The reserves of Russia’s central bank rose to $680.2 billion, up from $677.8 billion

    by VT Markets
    /
    May 13, 2025

    US China Trade Tensions Ease

    A halt in the escalating US-China trade tensions led to a revived interest in risk assets. This development has sparked activity in financial markets, hinting at improved trade relations.

    Those looking to trade EUR/USD are advised to consider brokers offering competitive spreads and efficient platforms. However, it’s crucial to understand that trading forex on margin carries substantial risk, possibly leading to full investment loss.

    Opinions and information presented by various authors are intended for market commentary purposes and are not to be considered explicit investment advice or recommendations. The accuracy of claims made by independent authors is subject to verification.

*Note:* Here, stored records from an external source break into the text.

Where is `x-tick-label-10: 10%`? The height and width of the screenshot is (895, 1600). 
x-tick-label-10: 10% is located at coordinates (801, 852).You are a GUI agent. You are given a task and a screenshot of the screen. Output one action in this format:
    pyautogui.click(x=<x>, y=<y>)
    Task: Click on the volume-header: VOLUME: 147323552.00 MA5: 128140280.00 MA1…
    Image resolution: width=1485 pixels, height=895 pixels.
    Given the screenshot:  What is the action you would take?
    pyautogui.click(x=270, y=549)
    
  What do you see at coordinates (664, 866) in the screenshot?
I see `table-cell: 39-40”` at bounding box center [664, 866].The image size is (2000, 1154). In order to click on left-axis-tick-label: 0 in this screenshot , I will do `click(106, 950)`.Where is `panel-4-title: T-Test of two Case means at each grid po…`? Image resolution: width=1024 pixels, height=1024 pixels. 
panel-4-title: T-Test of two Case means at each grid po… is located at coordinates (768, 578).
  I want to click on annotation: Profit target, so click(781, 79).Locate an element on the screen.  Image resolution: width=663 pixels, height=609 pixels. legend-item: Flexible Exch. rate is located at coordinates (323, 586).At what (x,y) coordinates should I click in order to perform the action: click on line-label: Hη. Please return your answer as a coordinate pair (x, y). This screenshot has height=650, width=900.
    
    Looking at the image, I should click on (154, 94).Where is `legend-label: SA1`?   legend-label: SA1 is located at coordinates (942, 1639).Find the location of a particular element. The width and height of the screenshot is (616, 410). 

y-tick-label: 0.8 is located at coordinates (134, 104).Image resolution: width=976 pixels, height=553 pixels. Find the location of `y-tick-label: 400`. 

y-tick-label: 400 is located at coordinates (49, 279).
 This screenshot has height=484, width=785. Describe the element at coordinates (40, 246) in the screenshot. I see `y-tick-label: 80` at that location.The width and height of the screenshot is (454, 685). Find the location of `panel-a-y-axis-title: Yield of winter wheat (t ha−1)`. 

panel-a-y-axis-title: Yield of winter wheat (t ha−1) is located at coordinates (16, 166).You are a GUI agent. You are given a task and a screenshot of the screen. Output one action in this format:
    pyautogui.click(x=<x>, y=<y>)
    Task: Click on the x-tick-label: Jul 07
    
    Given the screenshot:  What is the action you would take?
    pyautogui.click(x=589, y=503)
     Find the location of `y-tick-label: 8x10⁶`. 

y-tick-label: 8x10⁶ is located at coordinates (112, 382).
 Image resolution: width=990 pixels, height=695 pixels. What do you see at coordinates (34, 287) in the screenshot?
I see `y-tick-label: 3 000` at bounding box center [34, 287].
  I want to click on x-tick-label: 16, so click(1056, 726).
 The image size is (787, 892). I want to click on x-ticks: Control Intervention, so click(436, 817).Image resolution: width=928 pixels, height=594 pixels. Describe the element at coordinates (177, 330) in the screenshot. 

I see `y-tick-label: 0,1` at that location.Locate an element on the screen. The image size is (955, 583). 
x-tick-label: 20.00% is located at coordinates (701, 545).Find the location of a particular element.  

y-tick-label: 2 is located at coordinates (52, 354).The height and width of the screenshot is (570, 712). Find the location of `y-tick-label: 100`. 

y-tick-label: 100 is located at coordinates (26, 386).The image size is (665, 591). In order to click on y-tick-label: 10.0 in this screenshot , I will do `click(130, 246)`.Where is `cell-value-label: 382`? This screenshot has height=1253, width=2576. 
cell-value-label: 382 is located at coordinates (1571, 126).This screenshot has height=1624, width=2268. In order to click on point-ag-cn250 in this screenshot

    Currency Market Dynamics

    With Russia’s reserve figures inching higher—from $677.8 billion to $680.2 billion—it’s a reflection not just of accumulated assets, but of broader monetary shifts taking place behind the scenes. While the increase might seem modest on the surface, it signals that policymakers continue to exercise control over currency stability and capital flow, particularly in an economic context that remains heavily shaped by sanctions, shifting energy revenues and alternative settlement mechanisms.

    The bump in the AUD/USD above the 0.6460 mark came after a rough U-turn earlier in the week, showing how delicately this pair is currently reacting to cross-market themes. As wider markets swayed under shifting interest rate expectations and minor boosts in commodity-linked sentiment, support for the Aussie crept upward. Sharp traders aren’t likely to take this development for granted though. We’re seeing price action that relies heavily on capital outflow trends from emerging markets, particularly those tied to Asia-Pacific economies. At the moment, risk-sensitive pairs are benefiting from even modest dampening of geopolitical worries.

    In contrast, attention on the EUR/USD pair sharpens as it drifts closer to the 1.1200 region, pivoting off dollar swings caused primarily by US macroeconomic readings. With job market data still outperforming in the US while inflation trajectory remains moderately sticky, net dollar strength is under continued review. For traders working spread strategies, it becomes relevant to factor in not only headline data but also forward-looking expectations from rate-setters—and how those expectations build into swaps pricing. In markets where reactions to Federal Reserve signalling remain more robust than to actual statements, it’s critical we watch for breakouts that coincide with weaker-than-expected prints from US producers or consumers.

    Over to commodities—gold held steady near $3,250, suggesting support here is being maintained by a mix of safe-haven buying and ongoing concerns about yield. Notably, the commodity isn’t behaving like a typical inflation hedge right now. Instead, it’s moving in closer alignment with real rates and liquidity trends. Traders might benefit from charting intraday momentum against two-year Treasury yields rather than watching headline inflation. The metal hasn’t dropped, despite firming in equities, which tells us the current institutional flow still regards it more as portfolio protection against tail risks than an inflationary asset play at this stage.

    In crypto markets, we’re starting to see a transition in ownership structures now having a visible effect—especially in legacy collections like CryptoPunks. The handover to the Infinite Node Foundation from Yuga Labs marks a shift that’s less about price direction and more about decentralisation and IP strategy. The token market isn’t reacting dramatically, but that doesn’t mean the change lacks importance. Structural changes to project leadership can feed into longer-term utility valuations, which, when paired with increasingly tokenised identity concepts, will require reassessment of perceived scarcity. For us, it’s worth monitoring whether liquidity gaps widen if major holders adjust stakes following these changes.

    Elsewhere, tensions between the US and China cooled somewhat, easing the pressure that had built across multiple asset classes tied to manufacturing and global trade cycles. This has boosted appetite for riskier holdings, including equity indices and several emerging market bonds. The lack of fresh escalations has acted like a release valve—relieving pressure on hedge positions and encouraging higher exposure across regions normally viewed as more sensitive to trade disruptions.

    With volatility easing in response to these developments, we’re seeing a narrow window emerging for exploiting short-term price inefficiencies. Traders who aim to benefit from movements in the EUR/USD or commodity-linked currencies should start modelling how these recent soft improvements in trade dialogue might intersect with rate expectations and equity risk premiums. The direct correlation between optimism on trade deals and strength in currencies like the euro or the Australian dollar becomes more transparent under these conditions.

    Careful selection of execution platforms with tight spreads and strong order routing becomes more important when chasing narrower moves. It’s essential that we incorporate strict position management strategies, particularly when liquidity remains tight in certain pairings during off-peak hours. Volatility may not be disappearing—it’s just taking brief pauses, which creates situations that favour lean, well-planned exposure rather than overextended positions.

    Ultimately, understanding immediate moves must always tie back to where markets are pricing risk in both forward contracts and spot values. That’s where sharper edges get carved.